▸ EXCERPTED DATA
▬▬▬▬▬▬
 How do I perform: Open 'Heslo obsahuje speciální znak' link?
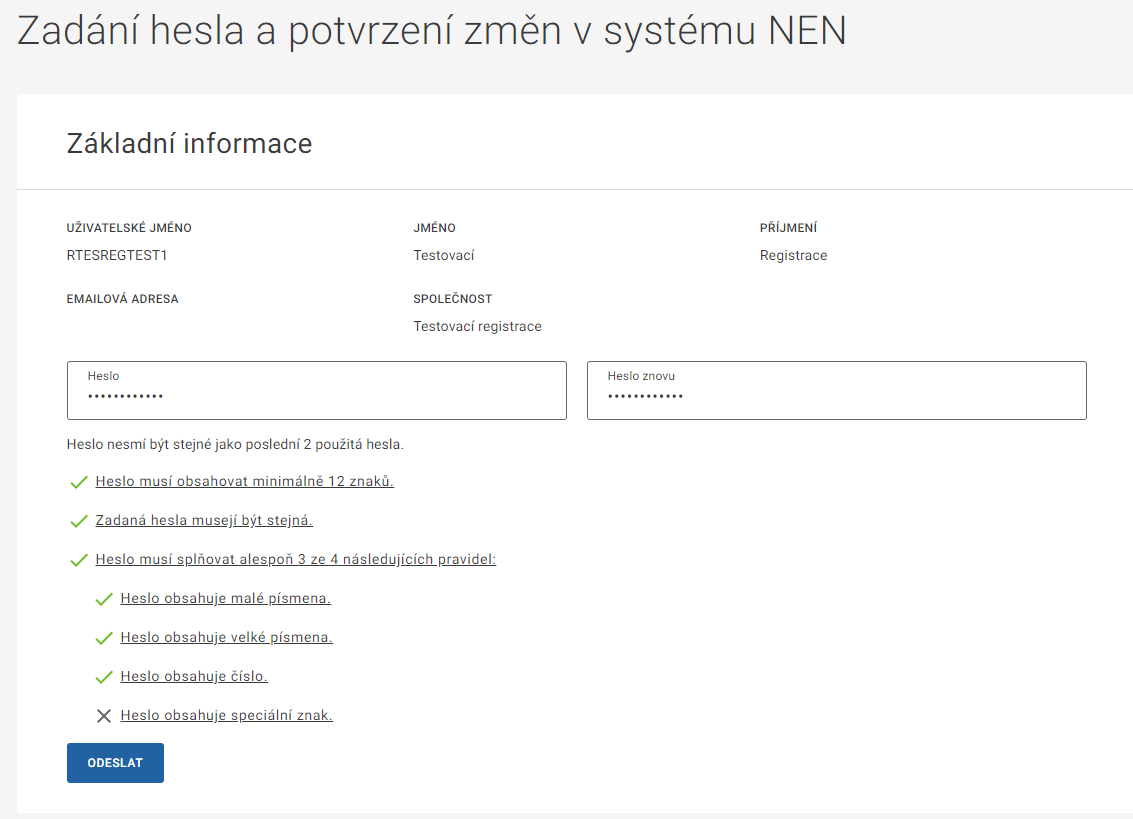pyautogui.click(x=226, y=715)
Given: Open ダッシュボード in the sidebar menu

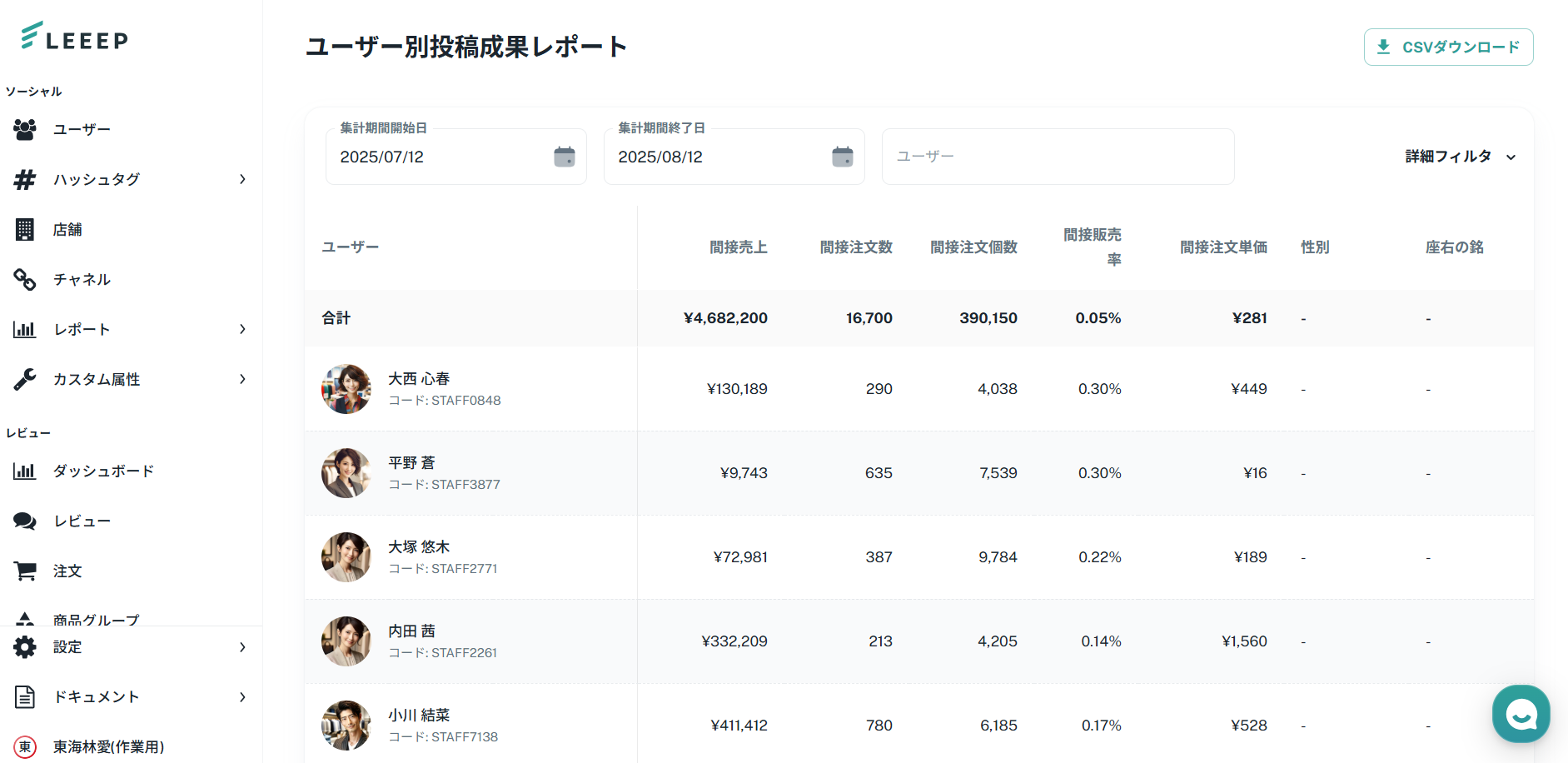Looking at the screenshot, I should (x=103, y=471).
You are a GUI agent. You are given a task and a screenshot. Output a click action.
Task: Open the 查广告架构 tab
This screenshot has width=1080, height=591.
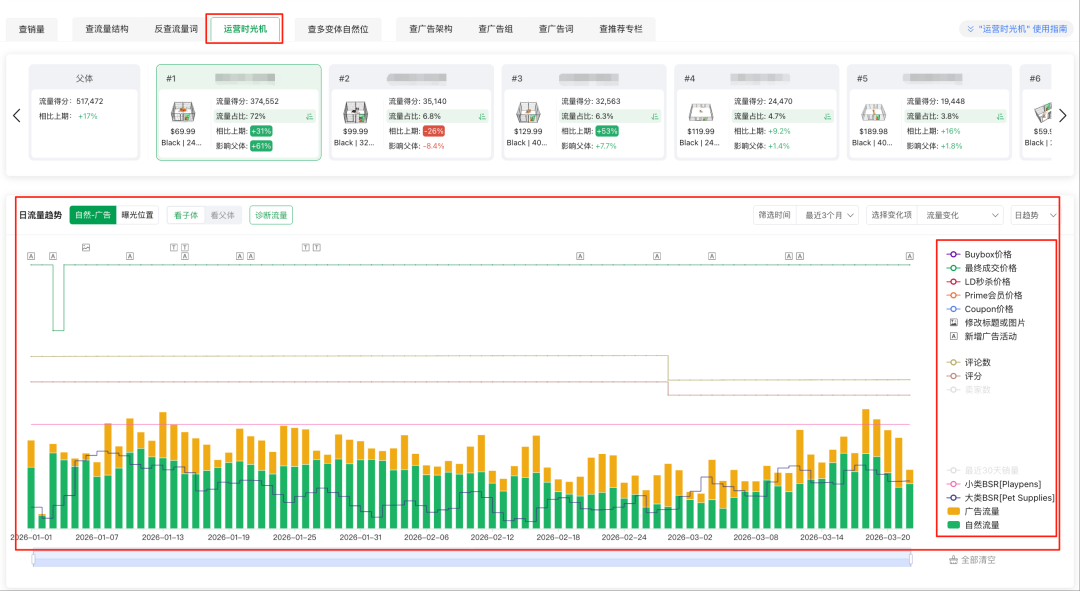[430, 29]
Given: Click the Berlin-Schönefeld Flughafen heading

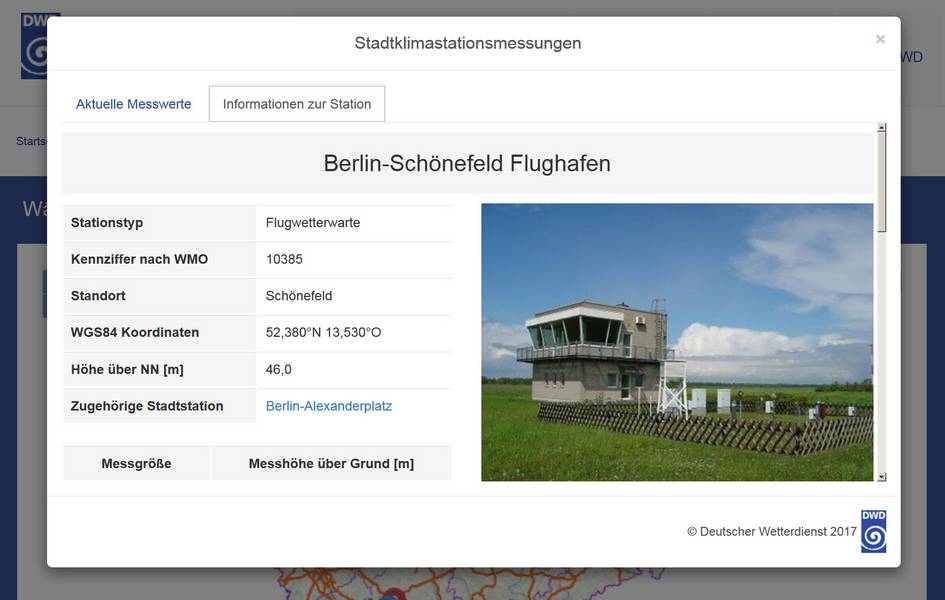Looking at the screenshot, I should [467, 163].
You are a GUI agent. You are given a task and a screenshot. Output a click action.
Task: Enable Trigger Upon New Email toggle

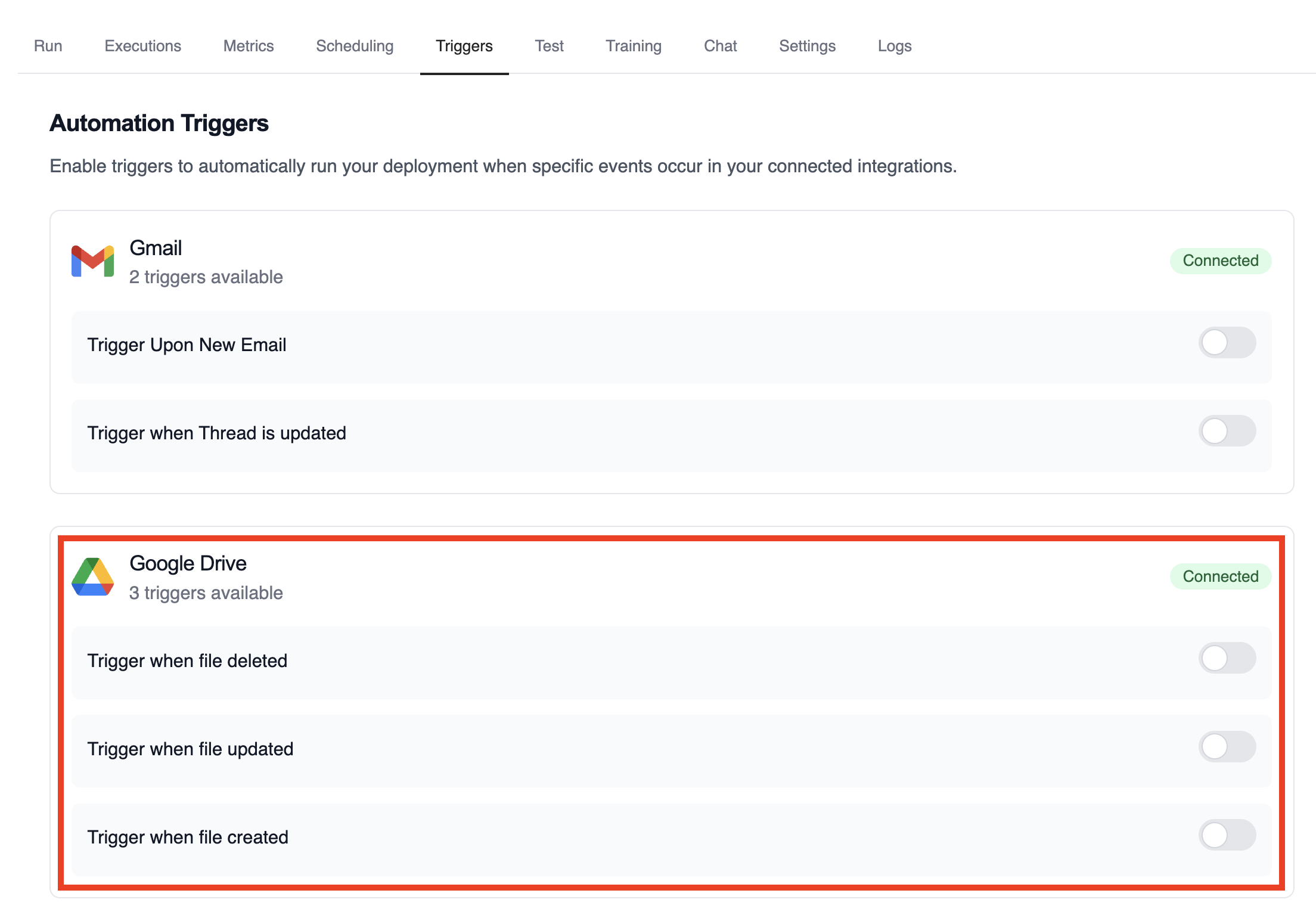(1227, 343)
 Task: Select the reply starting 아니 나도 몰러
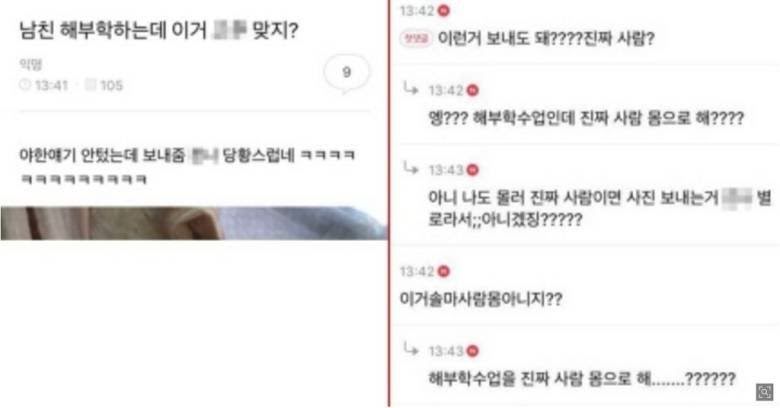coord(599,208)
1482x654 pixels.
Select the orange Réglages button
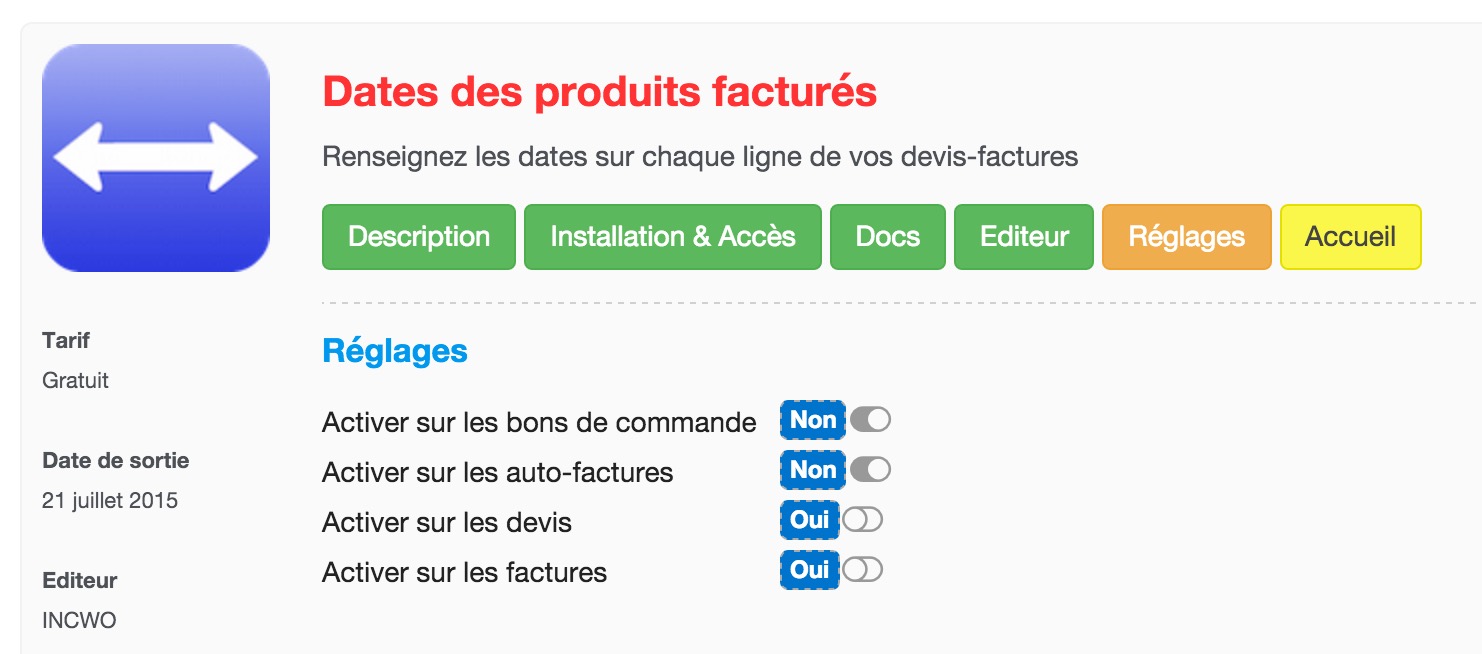pyautogui.click(x=1187, y=237)
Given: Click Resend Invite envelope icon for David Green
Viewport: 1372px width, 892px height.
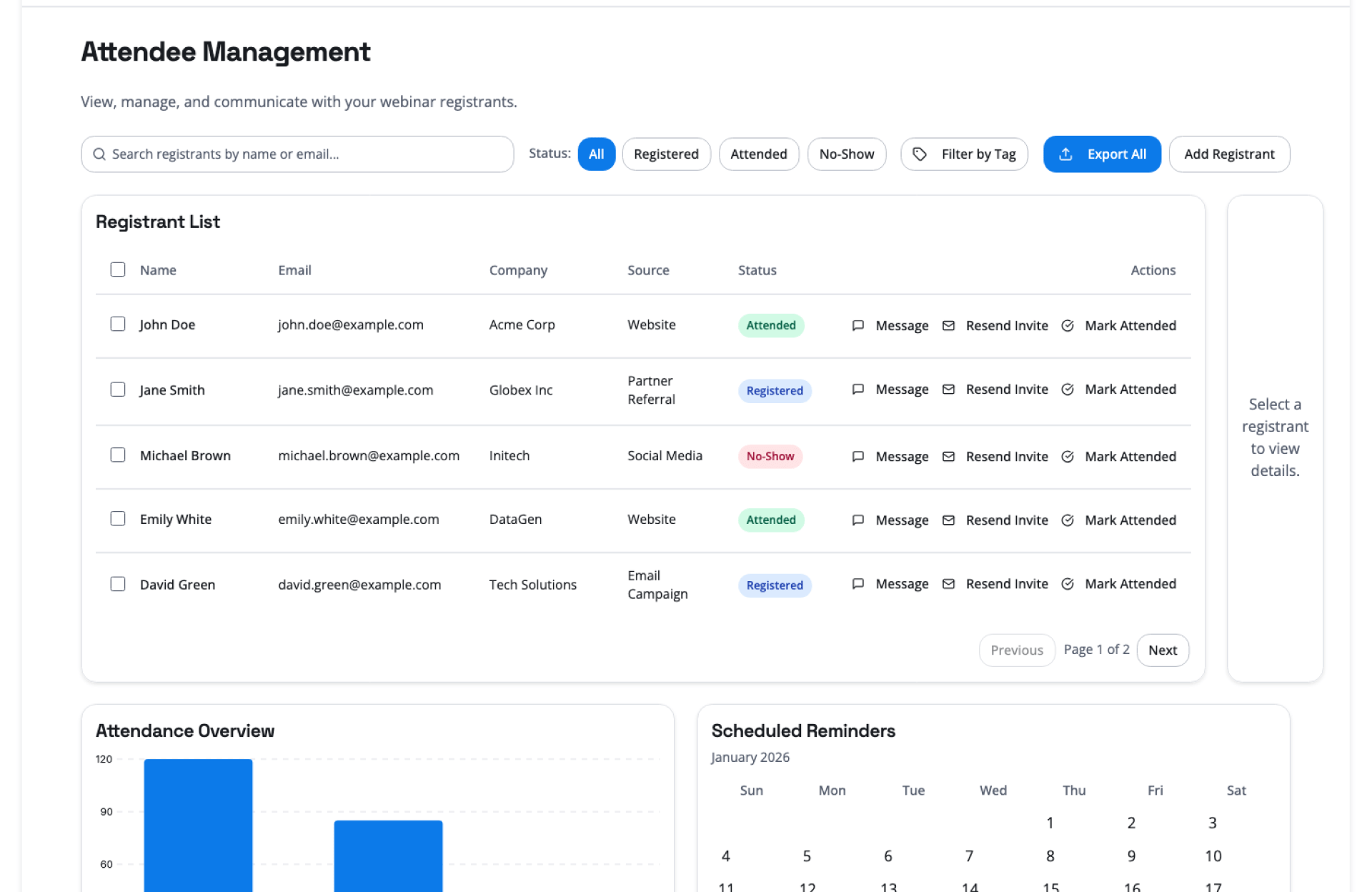Looking at the screenshot, I should 948,584.
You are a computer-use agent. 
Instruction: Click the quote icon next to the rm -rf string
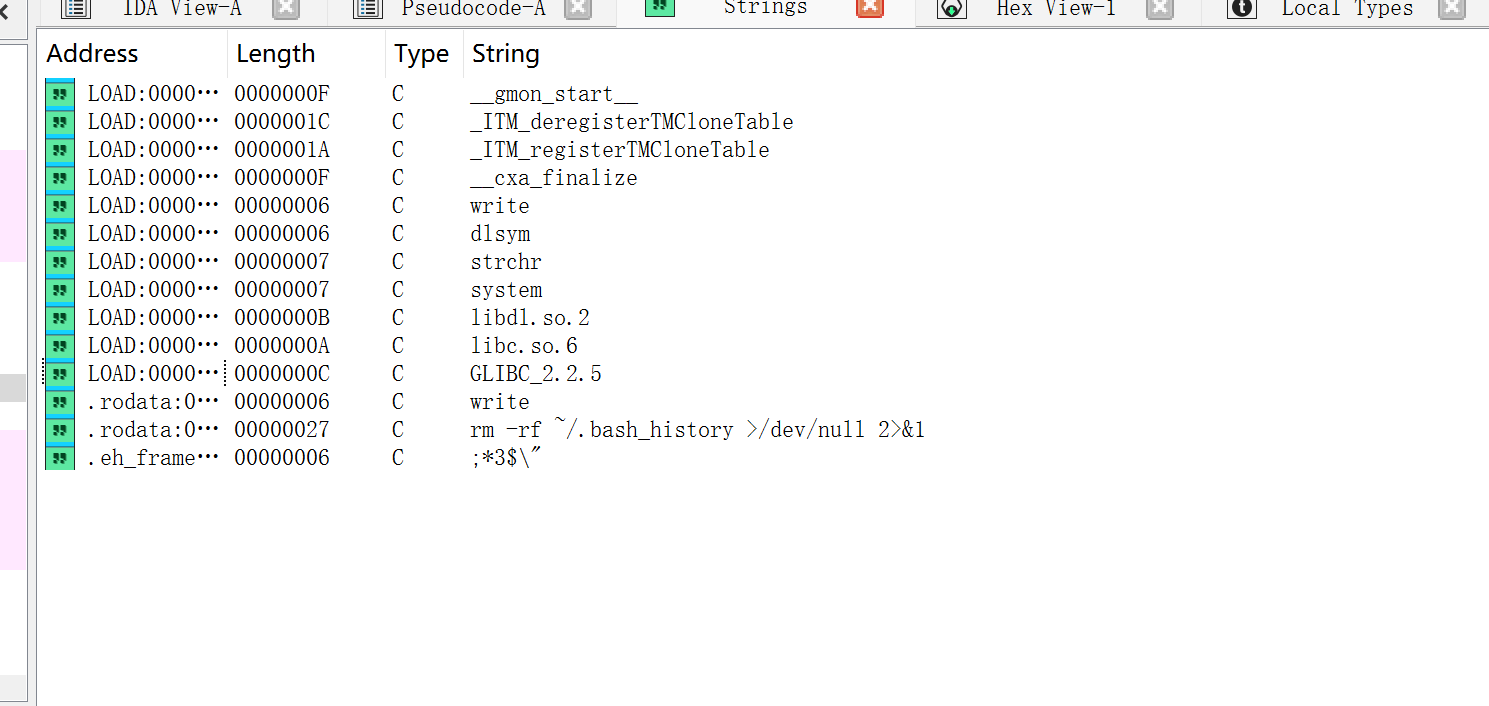(59, 429)
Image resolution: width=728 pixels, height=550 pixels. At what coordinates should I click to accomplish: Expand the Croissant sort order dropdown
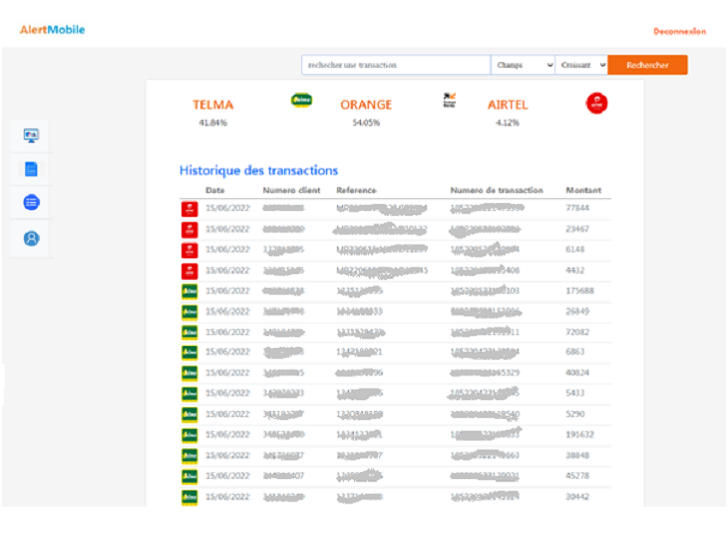(x=581, y=65)
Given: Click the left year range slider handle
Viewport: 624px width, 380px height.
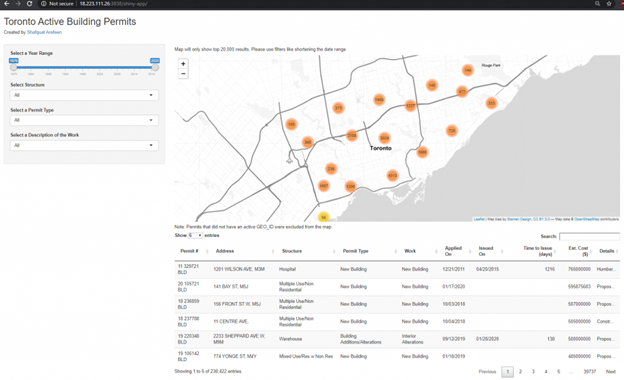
▬▬▬▬▬▬
▸ WRITTEN TASK
Copy every one of the entries above word for word, leaving out the pictures.

▸ RESPONSE TO THIS TASK
 How do I perform: Open 'Heslo obsahuje speciální znak' link?
pyautogui.click(x=226, y=715)
Given: Open ダッシュボード in the sidebar menu

Looking at the screenshot, I should (x=103, y=471).
You are a GUI agent. You are given a task and a screenshot. Output a click action.
Task: Open the 查广告架构 tab
This screenshot has width=1080, height=591.
[430, 29]
Given: Click the Berlin-Schönefeld Flughafen heading

Looking at the screenshot, I should [467, 163].
You are a GUI agent. You are given a task and a screenshot. Output a click action.
Task: Enable Trigger Upon New Email toggle

(1227, 343)
 Task: Select the reply starting 아니 나도 몰러
coord(599,208)
1482x654 pixels.
Select the orange Réglages button
pyautogui.click(x=1187, y=237)
Given: Click Resend Invite envelope icon for David Green
Viewport: 1372px width, 892px height.
Looking at the screenshot, I should 948,584.
You are a computer-use agent. 
Instruction: Click the quote icon next to the rm -rf string
(59, 429)
Image resolution: width=728 pixels, height=550 pixels. At what coordinates should I click to accomplish: Expand the Croissant sort order dropdown
(x=581, y=65)
Given: Click the left year range slider handle
Viewport: 624px width, 380px height.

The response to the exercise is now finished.